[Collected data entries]
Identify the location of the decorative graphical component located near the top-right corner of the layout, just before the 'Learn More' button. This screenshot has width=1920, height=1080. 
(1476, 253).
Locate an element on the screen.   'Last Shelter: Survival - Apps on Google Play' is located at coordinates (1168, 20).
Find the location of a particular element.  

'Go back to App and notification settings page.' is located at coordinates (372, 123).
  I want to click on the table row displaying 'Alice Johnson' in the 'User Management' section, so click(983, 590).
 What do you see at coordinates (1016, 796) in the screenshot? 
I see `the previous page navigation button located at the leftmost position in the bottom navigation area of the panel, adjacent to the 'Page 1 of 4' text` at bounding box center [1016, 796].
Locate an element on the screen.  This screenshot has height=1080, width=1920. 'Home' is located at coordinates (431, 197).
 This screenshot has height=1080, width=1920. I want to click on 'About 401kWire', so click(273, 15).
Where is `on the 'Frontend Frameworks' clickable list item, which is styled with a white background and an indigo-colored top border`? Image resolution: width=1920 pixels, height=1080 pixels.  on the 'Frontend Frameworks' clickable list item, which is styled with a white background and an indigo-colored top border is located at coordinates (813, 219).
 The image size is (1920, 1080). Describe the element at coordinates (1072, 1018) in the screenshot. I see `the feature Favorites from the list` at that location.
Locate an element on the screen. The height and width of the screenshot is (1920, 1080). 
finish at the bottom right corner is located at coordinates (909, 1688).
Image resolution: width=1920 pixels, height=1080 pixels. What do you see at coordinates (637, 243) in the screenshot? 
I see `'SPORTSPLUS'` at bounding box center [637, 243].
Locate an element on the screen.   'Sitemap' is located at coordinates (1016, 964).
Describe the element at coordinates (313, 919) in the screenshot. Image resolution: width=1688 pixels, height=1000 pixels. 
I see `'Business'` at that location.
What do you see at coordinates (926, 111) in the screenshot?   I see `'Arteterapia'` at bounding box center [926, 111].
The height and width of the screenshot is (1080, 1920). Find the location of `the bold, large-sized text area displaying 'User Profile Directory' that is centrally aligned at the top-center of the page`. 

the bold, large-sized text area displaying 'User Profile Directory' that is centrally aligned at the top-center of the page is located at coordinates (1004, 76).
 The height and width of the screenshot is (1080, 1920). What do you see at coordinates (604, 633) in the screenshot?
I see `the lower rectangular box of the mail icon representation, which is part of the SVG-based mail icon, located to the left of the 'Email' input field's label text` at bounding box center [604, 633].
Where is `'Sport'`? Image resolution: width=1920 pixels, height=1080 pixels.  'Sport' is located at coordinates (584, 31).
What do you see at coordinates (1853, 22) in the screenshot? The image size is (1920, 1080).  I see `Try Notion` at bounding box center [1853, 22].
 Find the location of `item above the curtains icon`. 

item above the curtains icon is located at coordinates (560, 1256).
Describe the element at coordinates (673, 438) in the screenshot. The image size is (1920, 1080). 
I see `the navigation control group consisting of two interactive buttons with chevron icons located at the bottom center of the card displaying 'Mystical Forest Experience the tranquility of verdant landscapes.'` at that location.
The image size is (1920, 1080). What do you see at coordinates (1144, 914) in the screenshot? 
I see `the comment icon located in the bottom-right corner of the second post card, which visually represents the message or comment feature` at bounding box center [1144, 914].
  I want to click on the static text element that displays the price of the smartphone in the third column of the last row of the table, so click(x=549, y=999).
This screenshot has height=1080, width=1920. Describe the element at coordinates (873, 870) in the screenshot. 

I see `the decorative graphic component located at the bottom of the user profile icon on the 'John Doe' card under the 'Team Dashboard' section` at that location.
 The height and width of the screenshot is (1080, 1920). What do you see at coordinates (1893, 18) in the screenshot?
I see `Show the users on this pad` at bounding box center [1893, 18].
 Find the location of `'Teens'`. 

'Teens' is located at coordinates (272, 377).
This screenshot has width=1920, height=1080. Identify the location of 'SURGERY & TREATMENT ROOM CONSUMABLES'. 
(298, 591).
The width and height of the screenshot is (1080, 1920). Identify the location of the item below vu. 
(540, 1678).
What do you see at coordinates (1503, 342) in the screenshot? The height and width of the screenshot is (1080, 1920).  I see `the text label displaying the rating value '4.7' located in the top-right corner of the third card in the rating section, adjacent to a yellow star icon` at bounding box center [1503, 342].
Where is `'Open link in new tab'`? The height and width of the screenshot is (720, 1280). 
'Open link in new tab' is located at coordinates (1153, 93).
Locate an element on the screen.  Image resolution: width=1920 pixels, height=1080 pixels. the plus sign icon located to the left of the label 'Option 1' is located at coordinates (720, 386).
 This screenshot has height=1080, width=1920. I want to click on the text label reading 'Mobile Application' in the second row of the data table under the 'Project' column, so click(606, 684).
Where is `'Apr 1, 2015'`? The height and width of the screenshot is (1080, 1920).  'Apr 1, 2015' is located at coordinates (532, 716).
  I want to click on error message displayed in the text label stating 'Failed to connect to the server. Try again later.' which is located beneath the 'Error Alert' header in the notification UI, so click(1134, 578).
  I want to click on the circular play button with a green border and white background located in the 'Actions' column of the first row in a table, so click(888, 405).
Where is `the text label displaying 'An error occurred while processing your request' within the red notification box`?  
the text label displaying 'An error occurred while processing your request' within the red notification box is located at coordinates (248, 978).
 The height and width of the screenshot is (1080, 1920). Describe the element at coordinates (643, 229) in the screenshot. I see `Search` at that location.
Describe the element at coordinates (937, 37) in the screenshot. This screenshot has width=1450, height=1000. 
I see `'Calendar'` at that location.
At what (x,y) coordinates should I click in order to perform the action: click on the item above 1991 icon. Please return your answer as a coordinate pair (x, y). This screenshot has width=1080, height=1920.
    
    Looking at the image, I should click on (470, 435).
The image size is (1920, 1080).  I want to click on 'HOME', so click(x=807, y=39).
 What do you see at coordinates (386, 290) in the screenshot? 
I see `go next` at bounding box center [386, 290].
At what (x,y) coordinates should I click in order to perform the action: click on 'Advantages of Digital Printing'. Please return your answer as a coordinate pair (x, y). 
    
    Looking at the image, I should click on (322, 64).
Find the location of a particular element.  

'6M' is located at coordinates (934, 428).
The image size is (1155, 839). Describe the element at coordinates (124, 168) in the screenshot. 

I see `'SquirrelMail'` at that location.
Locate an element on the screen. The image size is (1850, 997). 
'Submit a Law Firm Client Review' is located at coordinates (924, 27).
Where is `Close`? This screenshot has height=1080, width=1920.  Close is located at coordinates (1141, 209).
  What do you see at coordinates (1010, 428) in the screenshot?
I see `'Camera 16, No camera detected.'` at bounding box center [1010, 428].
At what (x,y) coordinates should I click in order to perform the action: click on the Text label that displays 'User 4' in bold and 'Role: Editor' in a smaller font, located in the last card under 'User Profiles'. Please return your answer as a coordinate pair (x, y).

#### Problem to work on:
Rewrite the records as a JSON list of strings, with one string per line and no blank lines.

#### Finished answer:
[
  "Identify the location of the decorative graphical component located near the top-right corner of the layout, just before the 'Learn More' button. This screenshot has width=1920, height=1080. ",
  "(1476, 253).",
  "Locate an element on the screen.   'Last Shelter: Survival - Apps on Google Play' is located at coordinates (1168, 20).",
  "Find the location of a particular element.  ",
  "'Go back to App and notification settings page.' is located at coordinates (372, 123).",
  "  I want to click on the table row displaying 'Alice Johnson' in the 'User Management' section, so click(983, 590).",
  " What do you see at coordinates (1016, 796) in the screenshot? ",
  "I see `the previous page navigation button located at the leftmost position in the bottom navigation area of the panel, adjacent to the 'Page 1 of 4' text` at bounding box center [1016, 796].",
  "Locate an element on the screen.  This screenshot has height=1080, width=1920. 'Home' is located at coordinates (431, 197).",
  " This screenshot has height=1080, width=1920. I want to click on 'About 401kWire', so click(273, 15).",
  "Where is `on the 'Frontend Frameworks' clickable list item, which is styled with a white background and an indigo-colored top border`? Image resolution: width=1920 pixels, height=1080 pixels.  on the 'Frontend Frameworks' clickable list item, which is styled with a white background and an indigo-colored top border is located at coordinates (813, 219).",
  " The image size is (1920, 1080). Describe the element at coordinates (1072, 1018) in the screenshot. I see `the feature Favorites from the list` at that location.",
  "Locate an element on the screen. The height and width of the screenshot is (1920, 1080). ",
  "finish at the bottom right corner is located at coordinates (909, 1688).",
  "Image resolution: width=1920 pixels, height=1080 pixels. What do you see at coordinates (637, 243) in the screenshot? ",
  "I see `'SPORTSPLUS'` at bounding box center [637, 243].",
  "Locate an element on the screen.   'Sitemap' is located at coordinates (1016, 964).",
  "Describe the element at coordinates (313, 919) in the screenshot. Image resolution: width=1688 pixels, height=1000 pixels. ",
  "I see `'Business'` at that location.",
  "What do you see at coordinates (926, 111) in the screenshot?   I see `'Arteterapia'` at bounding box center [926, 111].",
  "The height and width of the screenshot is (1080, 1920). Find the location of `the bold, large-sized text area displaying 'User Profile Directory' that is centrally aligned at the top-center of the page`. ",
  "the bold, large-sized text area displaying 'User Profile Directory' that is centrally aligned at the top-center of the page is located at coordinates (1004, 76).",
  " The height and width of the screenshot is (1080, 1920). What do you see at coordinates (604, 633) in the screenshot?",
  "I see `the lower rectangular box of the mail icon representation, which is part of the SVG-based mail icon, located to the left of the 'Email' input field's label text` at bounding box center [604, 633].",
  "Where is `'Sport'`? Image resolution: width=1920 pixels, height=1080 pixels.  'Sport' is located at coordinates (584, 31).",
  "What do you see at coordinates (1853, 22) in the screenshot? The image size is (1920, 1080).  I see `Try Notion` at bounding box center [1853, 22].",
  " Find the location of `item above the curtains icon`. ",
  "item above the curtains icon is located at coordinates (560, 1256).",
  "Describe the element at coordinates (673, 438) in the screenshot. The image size is (1920, 1080). ",
  "I see `the navigation control group consisting of two interactive buttons with chevron icons located at the bottom center of the card displaying 'Mystical Forest Experience the tranquility of verdant landscapes.'` at that location.",
  "The image size is (1920, 1080). What do you see at coordinates (1144, 914) in the screenshot? ",
  "I see `the comment icon located in the bottom-right corner of the second post card, which visually represents the message or comment feature` at bounding box center [1144, 914].",
  "  I want to click on the static text element that displays the price of the smartphone in the third column of the last row of the table, so click(x=549, y=999).",
  "This screenshot has height=1080, width=1920. Describe the element at coordinates (873, 870) in the screenshot. ",
  "I see `the decorative graphic component located at the bottom of the user profile icon on the 'John Doe' card under the 'Team Dashboard' section` at that location.",
  " The height and width of the screenshot is (1080, 1920). What do you see at coordinates (1893, 18) in the screenshot?",
  "I see `Show the users on this pad` at bounding box center [1893, 18].",
  " Find the location of `'Teens'`. ",
  "'Teens' is located at coordinates (272, 377).",
  "This screenshot has width=1920, height=1080. Identify the location of 'SURGERY & TREATMENT ROOM CONSUMABLES'. ",
  "(298, 591).",
  "The width and height of the screenshot is (1080, 1920). Identify the location of the item below vu. ",
  "(540, 1678).",
  "What do you see at coordinates (1503, 342) in the screenshot? The height and width of the screenshot is (1080, 1920).  I see `the text label displaying the rating value '4.7' located in the top-right corner of the third card in the rating section, adjacent to a yellow star icon` at bounding box center [1503, 342].",
  "Where is `'Open link in new tab'`? The height and width of the screenshot is (720, 1280). ",
  "'Open link in new tab' is located at coordinates (1153, 93).",
  "Locate an element on the screen.  Image resolution: width=1920 pixels, height=1080 pixels. the plus sign icon located to the left of the label 'Option 1' is located at coordinates (720, 386).",
  " This screenshot has height=1080, width=1920. I want to click on the text label reading 'Mobile Application' in the second row of the data table under the 'Project' column, so click(606, 684).",
  "Where is `'Apr 1, 2015'`? The height and width of the screenshot is (1080, 1920).  'Apr 1, 2015' is located at coordinates (532, 716).",
  "  I want to click on error message displayed in the text label stating 'Failed to connect to the server. Try again later.' which is located beneath the 'Error Alert' header in the notification UI, so click(1134, 578).",
  "  I want to click on the circular play button with a green border and white background located in the 'Actions' column of the first row in a table, so click(888, 405).",
  "Where is `the text label displaying 'An error occurred while processing your request' within the red notification box`?  ",
  "the text label displaying 'An error occurred while processing your request' within the red notification box is located at coordinates (248, 978).",
  " The height and width of the screenshot is (1080, 1920). Describe the element at coordinates (643, 229) in the screenshot. I see `Search` at that location.",
  "Describe the element at coordinates (937, 37) in the screenshot. This screenshot has width=1450, height=1000. ",
  "I see `'Calendar'` at that location.",
  "At what (x,y) coordinates should I click in order to perform the action: click on the item above 1991 icon. Please return your answer as a coordinate pair (x, y). This screenshot has width=1080, height=1920.",
  "    Looking at the image, I should click on (470, 435).",
  "The image size is (1920, 1080).  I want to click on 'HOME', so click(x=807, y=39).",
  " What do you see at coordinates (386, 290) in the screenshot? ",
  "I see `go next` at bounding box center [386, 290].",
  "At what (x,y) coordinates should I click in order to perform the action: click on 'Advantages of Digital Printing'. Please return your answer as a coordinate pair (x, y). ",
  "    Looking at the image, I should click on (322, 64).",
  "Find the location of a particular element.  ",
  "'6M' is located at coordinates (934, 428).",
  "The image size is (1155, 839). Describe the element at coordinates (124, 168) in the screenshot. ",
  "I see `'SquirrelMail'` at that location.",
  "Locate an element on the screen. The image size is (1850, 997). ",
  "'Submit a Law Firm Client Review' is located at coordinates (924, 27).",
  "Where is `Close`? This screenshot has height=1080, width=1920.  Close is located at coordinates (1141, 209).",
  "  What do you see at coordinates (1010, 428) in the screenshot?",
  "I see `'Camera 16, No camera detected.'` at bounding box center [1010, 428].",
  "At what (x,y) coordinates should I click in order to perform the action: click on the Text label that displays 'User 4' in bold and 'Role: Editor' in a smaller font, located in the last card under 'User Profiles'. Please return your answer as a coordinate pair (x, y)."
]